In her excellent 2010 book Packing for Mars: The Curious Science of Life in the Void, one of the topics addressed by author Mary Roach is the manner in which potential astronauts are observed and tested in regards to their psychological stability.  Looking at the Apollo moon missions reveals the critical nature of these tests. Imagine that you have to spend a week seated on a small couch with two of your co-workers - I'll even let you pick which two - and you all have to keep some part of your body in contact with the couch while you perform every possible physical function for those seven days.

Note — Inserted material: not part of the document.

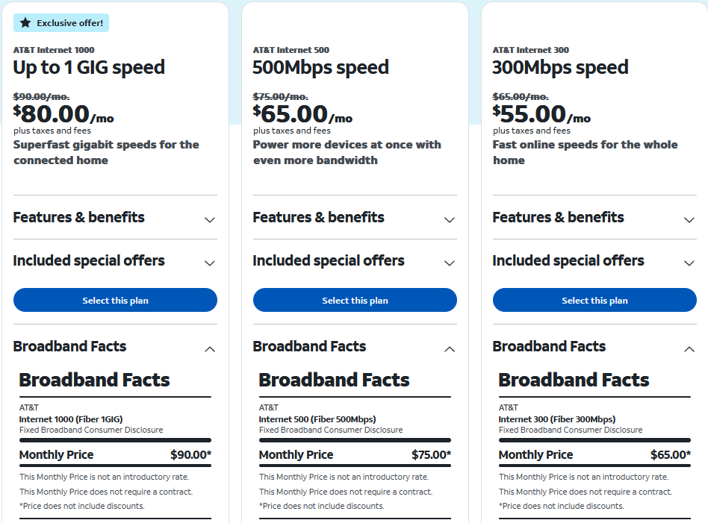Collapse Broadband Facts chevron for Internet 300
Image resolution: width=708 pixels, height=523 pixels.
(689, 349)
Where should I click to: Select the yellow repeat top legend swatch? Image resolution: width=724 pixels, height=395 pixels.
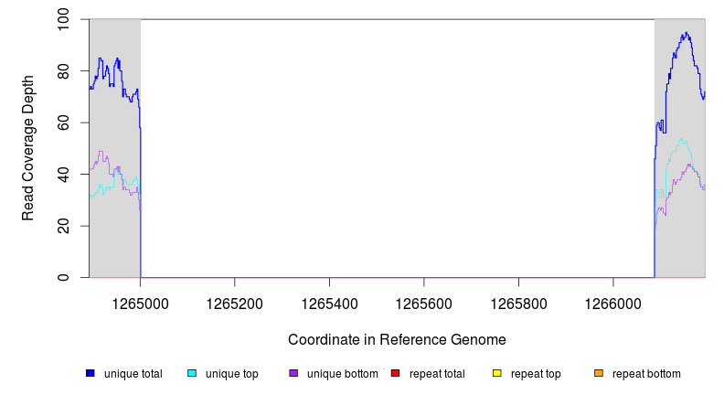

And at least one of you probably snores.

- Sid

* If you'd like a better idea of what this was like, the Smithsonian has created a fascinatingly detailed virtual model of the module's interior:


It doesn't look like two midsize cars to me, whether they're American or not.

** The Lunar Excursion Module made no provision at all for the astronauts' basic needs, relying instead on oversized diapers for Armstrong and Aldrin during their 21 hour excursion.  Wearing a set of Depends™ must have diminished their sense of history just a little bit.

Tuesday, July 16, 2019

Apollo 50 Countdown: 5...4...

"We have liftoff."

The Saturn V rocket that launched the Apollo 11 mission into orbit is defined as a "super-heavy launch vehicle" - 363 feet tall, and weighing in at 6,540,000 pounds.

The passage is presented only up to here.